I knew I needed to pee and feed the dogs and drink water. Those were the three ‘must do’ activities I forced myself to undertake. The rest of the time I shook. I cried. I waited. I tried to deepen into the feel of the place which is ‘normally’ so easy for me. I held on. And then, after about six hours my good thinking came. I could form full thoughts. I could write again. I could connect again to nature.
On an entirely different day.
I sat on my swing under the guanacaste. I looked into the branches. I sat for a while because I was tired and because I wanted to feel the comfort of nature.
I stared up and up and remembered one of my favourite childhood books, the faraway tree (a magical tree with all sorts of beings living in it and access to different lands at the top of it).
Because it was rainy season the foliage was thick and green. Guanacaste trees have intricate leaves and there are lots of them. Thousands of small fans arranged perfectly so that the light touches all parts.

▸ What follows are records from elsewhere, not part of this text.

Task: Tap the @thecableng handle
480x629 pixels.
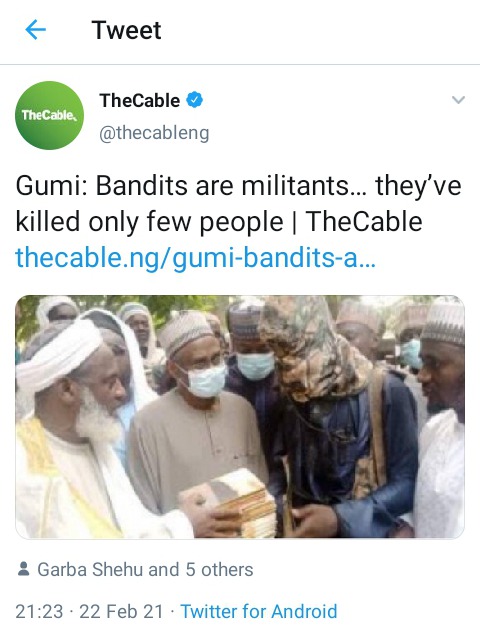Action: click(154, 133)
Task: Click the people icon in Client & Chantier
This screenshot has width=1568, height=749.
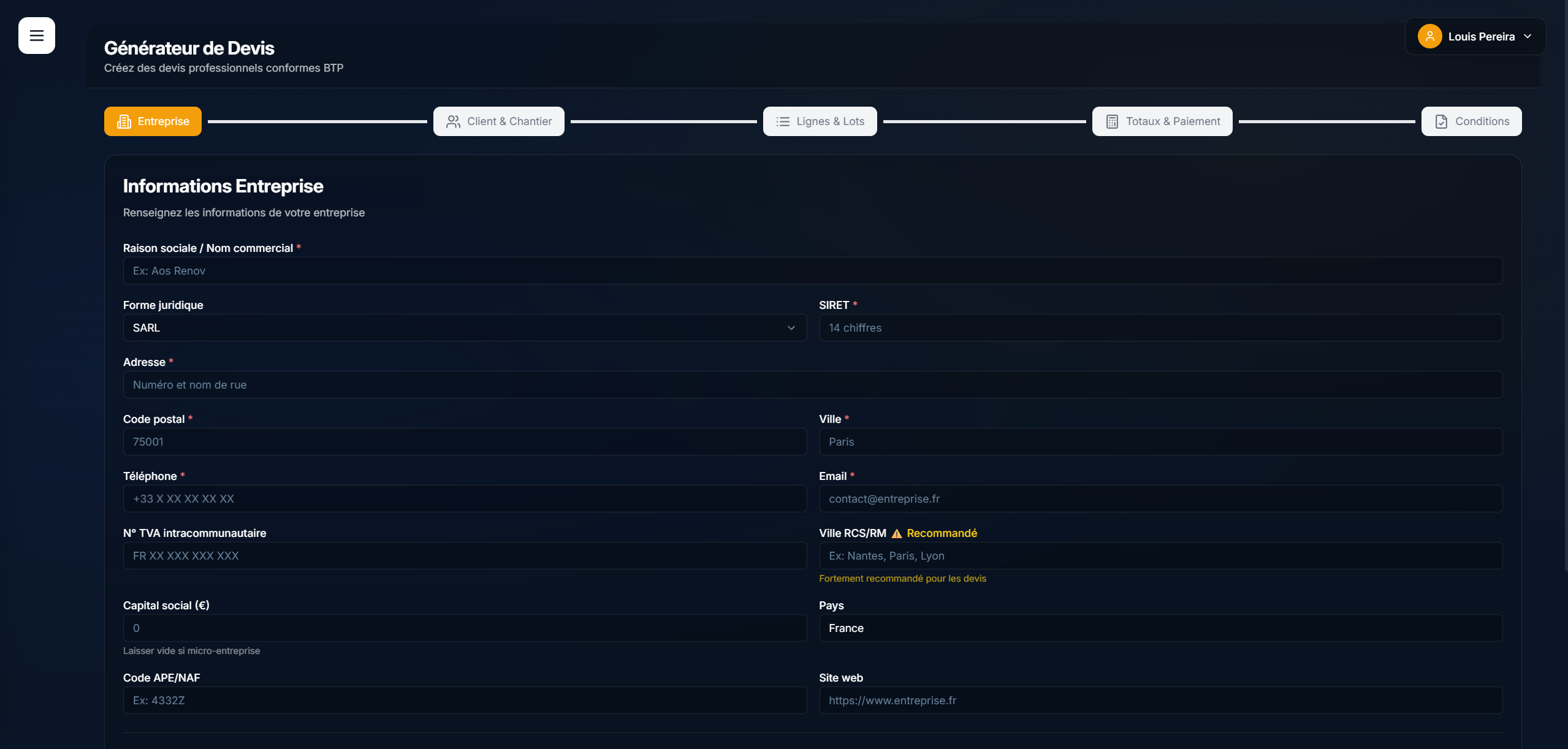Action: 453,121
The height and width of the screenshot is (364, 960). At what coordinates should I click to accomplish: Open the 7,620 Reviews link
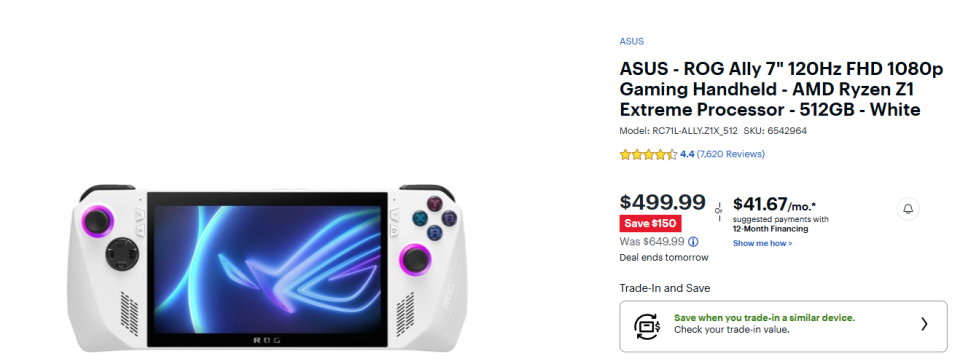click(x=730, y=154)
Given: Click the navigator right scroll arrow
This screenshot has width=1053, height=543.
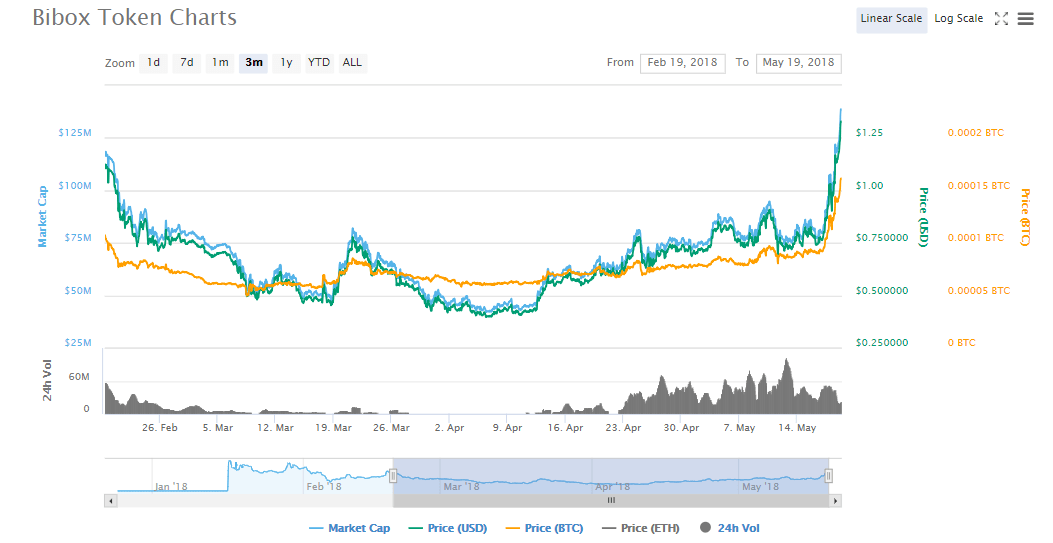Looking at the screenshot, I should click(x=835, y=500).
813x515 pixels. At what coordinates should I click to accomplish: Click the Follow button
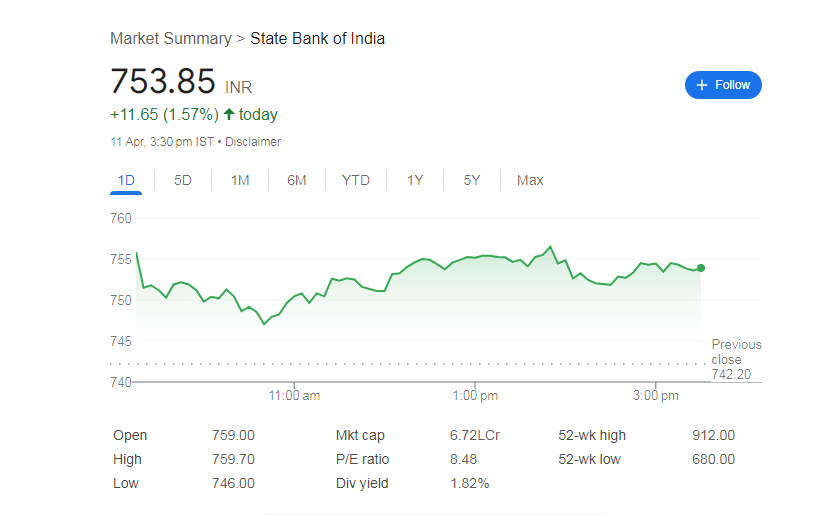(723, 85)
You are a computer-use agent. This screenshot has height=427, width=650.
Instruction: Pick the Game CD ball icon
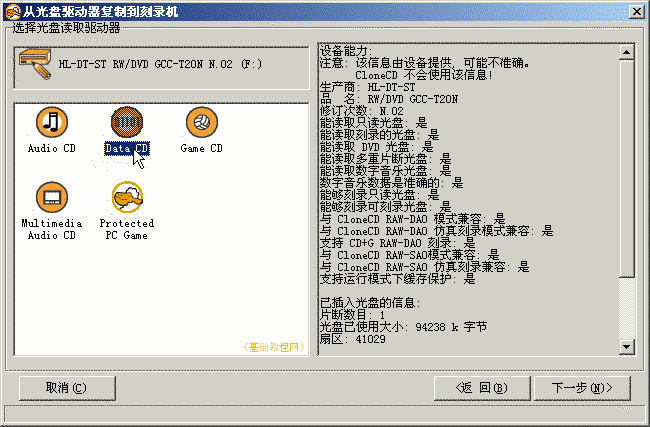click(x=201, y=122)
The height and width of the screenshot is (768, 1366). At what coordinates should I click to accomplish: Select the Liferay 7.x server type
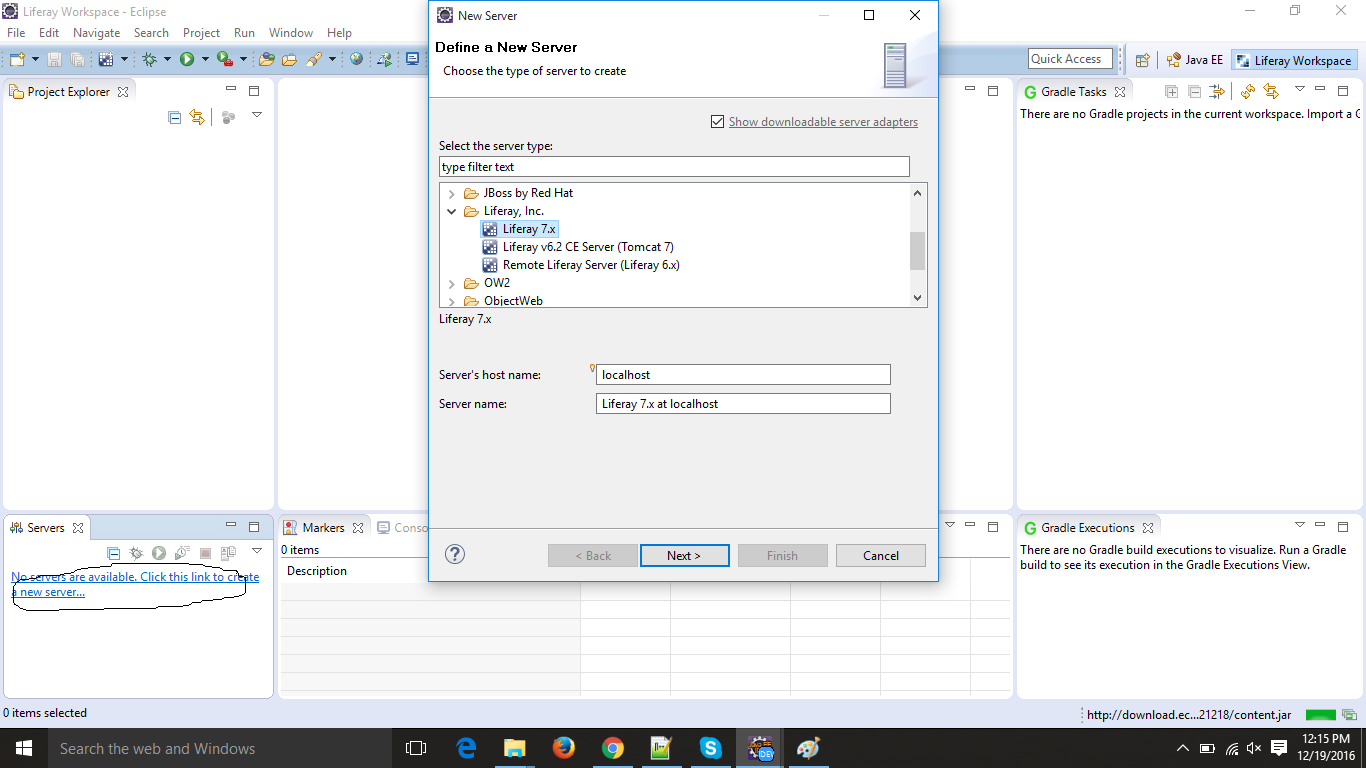click(529, 228)
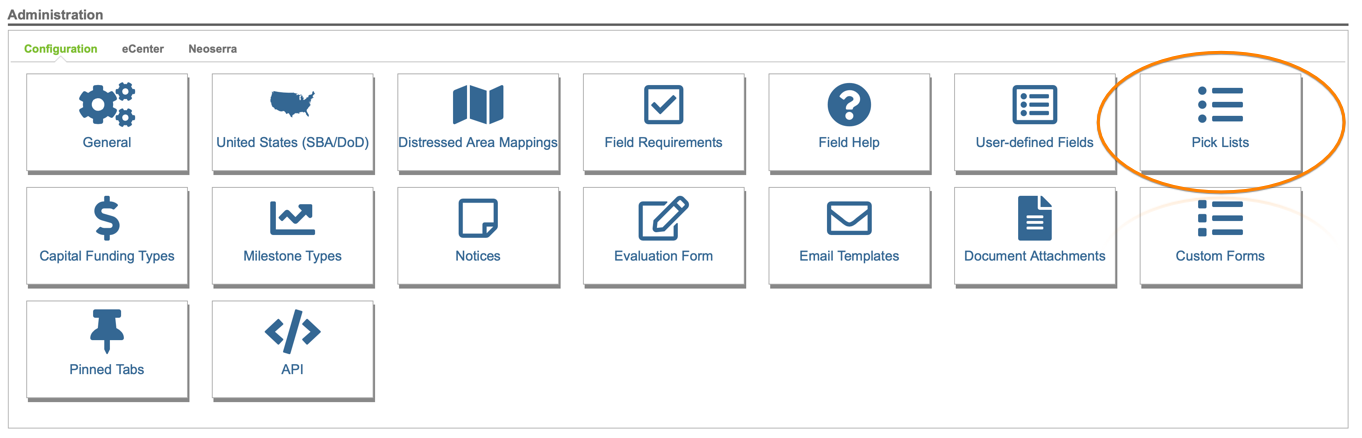Open the Evaluation Form pencil icon
Viewport: 1362px width, 438px height.
663,218
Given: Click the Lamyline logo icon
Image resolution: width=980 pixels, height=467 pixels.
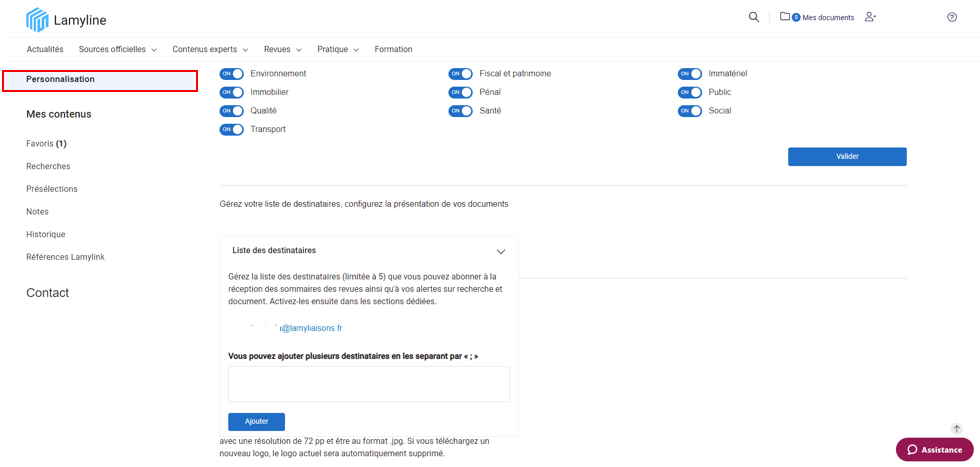Looking at the screenshot, I should (37, 19).
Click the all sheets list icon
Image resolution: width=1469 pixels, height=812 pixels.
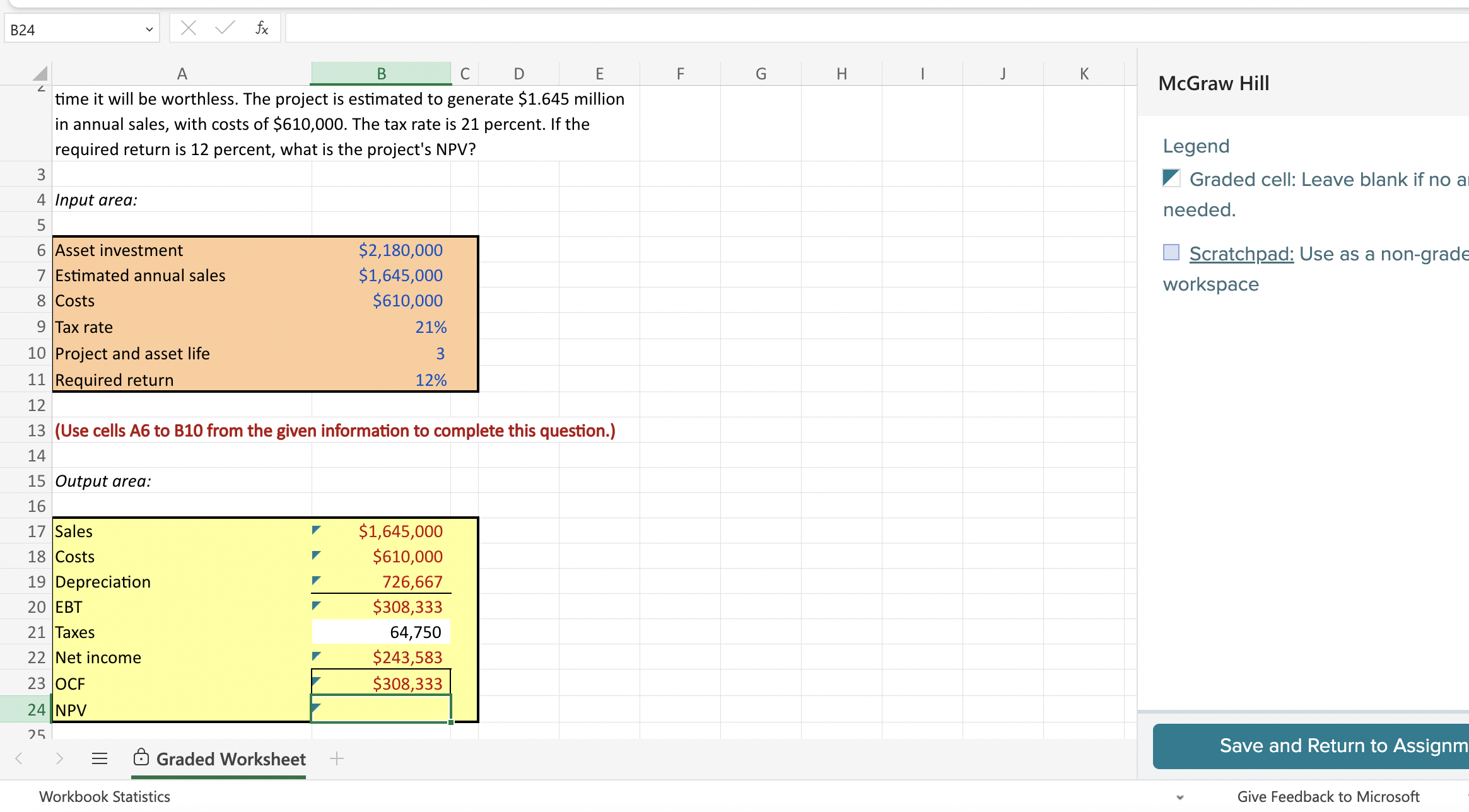click(99, 758)
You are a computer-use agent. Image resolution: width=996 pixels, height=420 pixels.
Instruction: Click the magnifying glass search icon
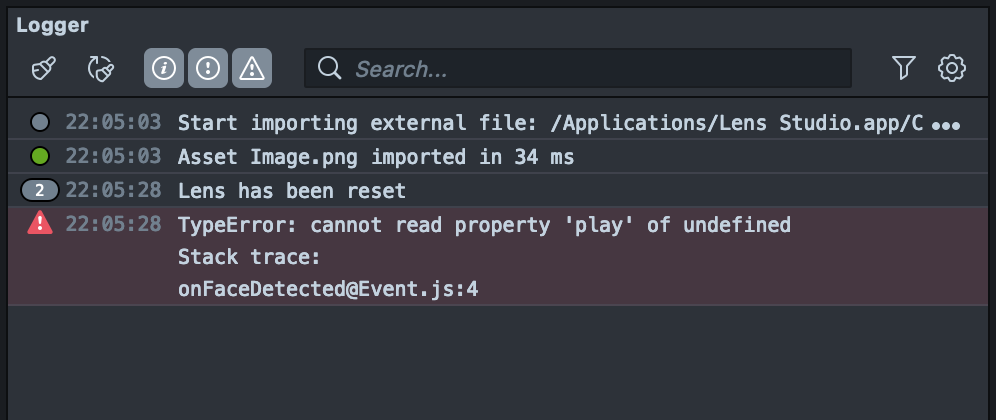click(329, 68)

How complex I thought. Far more complex than I could ever imagine.
And then a sense of the greatness and extraordinariness and the in-explicableness of my own life struck me - and - all of it - good and hard - always touched by the light.
And this saying by Sharon Blackie came to me:
“We need to stop trying to dream the world, and let the world dream us.”
Lucy
p.s. the video at the top is of a passionflower in bloom on a vine in my garden. They bloom for one day. Just one day.